Other risk factors, such as genetic polymorphism in genes involved in the metabolism of tobacco and alcohol carcinogens and DNA repair seems to play a role in the development of UADT cancers [1219]. Few epidemiological studies considered the risk of UADT cancers in relatives of subjects with cancer history [2026]. Familial clustering of UADT cancers may indicate that genetic factors play a role in the process of carcinogenesis, but may also reflect a tendency of relatives to have similar behaviour towards tobacco and alcohol. Limited data are available on the combined effect of family history, and tobacco and alcohol consumption [20, 23, 26]. The literature is contrasted about whether the cancer risk varies according to UADT subsite, gender, type of affected relative (parents, siblings), and their cancer site.

The present work aimed to investigate the role of family history of cancer and personal medical history in the aetiology of oral cavity cancer in France using data from a large case–control study, the ICARE study.

Methods

ICARE study

The ICARE study (Investigation of occupational and environmental CAuses of REspiratory cancers) is a multicentre population-based case–control study on lung and upper aerodigestive tract cancers carried out from 2001 to 2007 in 10 French administrative areas (“départements”) covered by a general cancer registry. This study was set up to explore the role of lifestyle, environmental and occupational risk factors in lung and UADT cancers. The study design has been described in details elsewhere [27].

Briefly, all newly diagnosed primary oral cavity, pharynx, larynx, sinusal cavities, trachea and lung cancers were selected. Only histologically confirmed cases aged 75 or younger at interview, identified between 2001 and 2007, and residing in one of the 10 départements, were eligible. Clinical and anatomo-pathology reports were reviewed to determine topography and histological type of the tumours according to the International Classification of Diseases for Oncology [28]. All histological types were included.

Controls were selected from the general population by random digit dialling [29]. The controls were frequency-matched to the cases by age, gender and area of residence (“département”). Additional stratification ensured that controls were representative of the population of the “département” in terms of socio-economic status based on the last job held.

Present analysis

The present analysis included all ICARE controls and only the cases with oral cavity cancer (ICD-10 codes C01-C06).

Among the 1316 oral cavity cancer cases identified as eligible, 196 could not be reached, 81 were deceased and 71 were too sick to be interviewed. Of the 968 cases who were contacted, 176 refused to participate and 792 (81.8%) answered the questionnaire. We focused only on the cases with squamous cell carcinoma (772 subjects, 97.5% of all cases with oral cavity cancer).

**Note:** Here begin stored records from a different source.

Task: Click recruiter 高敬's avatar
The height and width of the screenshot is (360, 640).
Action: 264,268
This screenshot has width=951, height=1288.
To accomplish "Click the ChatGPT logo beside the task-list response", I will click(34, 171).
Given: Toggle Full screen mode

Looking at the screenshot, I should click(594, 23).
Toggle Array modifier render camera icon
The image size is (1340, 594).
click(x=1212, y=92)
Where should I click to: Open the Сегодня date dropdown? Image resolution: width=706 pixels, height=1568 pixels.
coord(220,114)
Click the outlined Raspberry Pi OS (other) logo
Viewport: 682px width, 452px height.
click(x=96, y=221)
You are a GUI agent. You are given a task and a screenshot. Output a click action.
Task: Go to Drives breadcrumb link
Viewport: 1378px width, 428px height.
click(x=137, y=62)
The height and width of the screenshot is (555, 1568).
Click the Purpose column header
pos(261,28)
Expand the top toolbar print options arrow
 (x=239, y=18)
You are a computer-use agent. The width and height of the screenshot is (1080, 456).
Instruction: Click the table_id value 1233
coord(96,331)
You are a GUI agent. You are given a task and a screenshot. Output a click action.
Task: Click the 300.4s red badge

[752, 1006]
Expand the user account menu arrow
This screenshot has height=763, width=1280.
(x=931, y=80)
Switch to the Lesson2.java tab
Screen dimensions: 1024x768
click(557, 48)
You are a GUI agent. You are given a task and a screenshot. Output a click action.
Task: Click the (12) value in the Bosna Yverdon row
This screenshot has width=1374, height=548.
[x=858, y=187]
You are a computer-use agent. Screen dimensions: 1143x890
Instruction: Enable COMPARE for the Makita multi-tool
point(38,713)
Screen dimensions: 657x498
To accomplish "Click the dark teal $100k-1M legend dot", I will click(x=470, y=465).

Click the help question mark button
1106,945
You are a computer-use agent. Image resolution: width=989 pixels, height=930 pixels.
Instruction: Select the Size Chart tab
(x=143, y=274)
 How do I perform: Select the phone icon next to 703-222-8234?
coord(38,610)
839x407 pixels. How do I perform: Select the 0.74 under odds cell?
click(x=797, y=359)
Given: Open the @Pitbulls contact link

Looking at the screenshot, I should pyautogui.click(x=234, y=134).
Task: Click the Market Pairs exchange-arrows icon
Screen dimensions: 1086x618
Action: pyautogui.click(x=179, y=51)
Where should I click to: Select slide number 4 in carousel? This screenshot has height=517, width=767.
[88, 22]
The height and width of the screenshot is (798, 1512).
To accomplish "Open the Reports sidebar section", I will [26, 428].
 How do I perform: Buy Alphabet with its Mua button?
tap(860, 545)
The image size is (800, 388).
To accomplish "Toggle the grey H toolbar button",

Of 4673 eligible controls, 4411 were contacted, and 3555 (80.6%) agreed to participate.

Data collection

Trained interviewers administered a detailed standardised questionnaire during face-to-face interviews. If the subject was too sick to be interviewed, a shortened version of the questionnaire was used to interview him or a next-of-kin. Among the 772 subjects with squamous cell carcinoma of the oral cavity, 689 (89.2%) filled a complete questionnaire and 83 (10.8%) a shortened questionnaire. Among controls, 3481 (97.9%) filled a complete questionnaire and 74 a shortened questionnaire (2.1%). As the shortened version of the questionnaire did not contain information about family history of cancer and medical conditions, the present analysis was based on 689 cases with squamous cell carcinoma and 3481 controls, all with a complete questionnaire.

The complete questionnaire consisted of the following items: socio-demographic characteristics (age, gender, birth country, education level, marital status), residential history, personal medical history, family history of cancer, detailed tobacco and alcohol consumption (quantity, duration, type of product, age at starting, time since cessation), non-alcoholic beverage consumption (coffee, tea), anthropometric variables (height, weight at interview, two years before and at age 30), detailed lifelong job history and occupational exposures.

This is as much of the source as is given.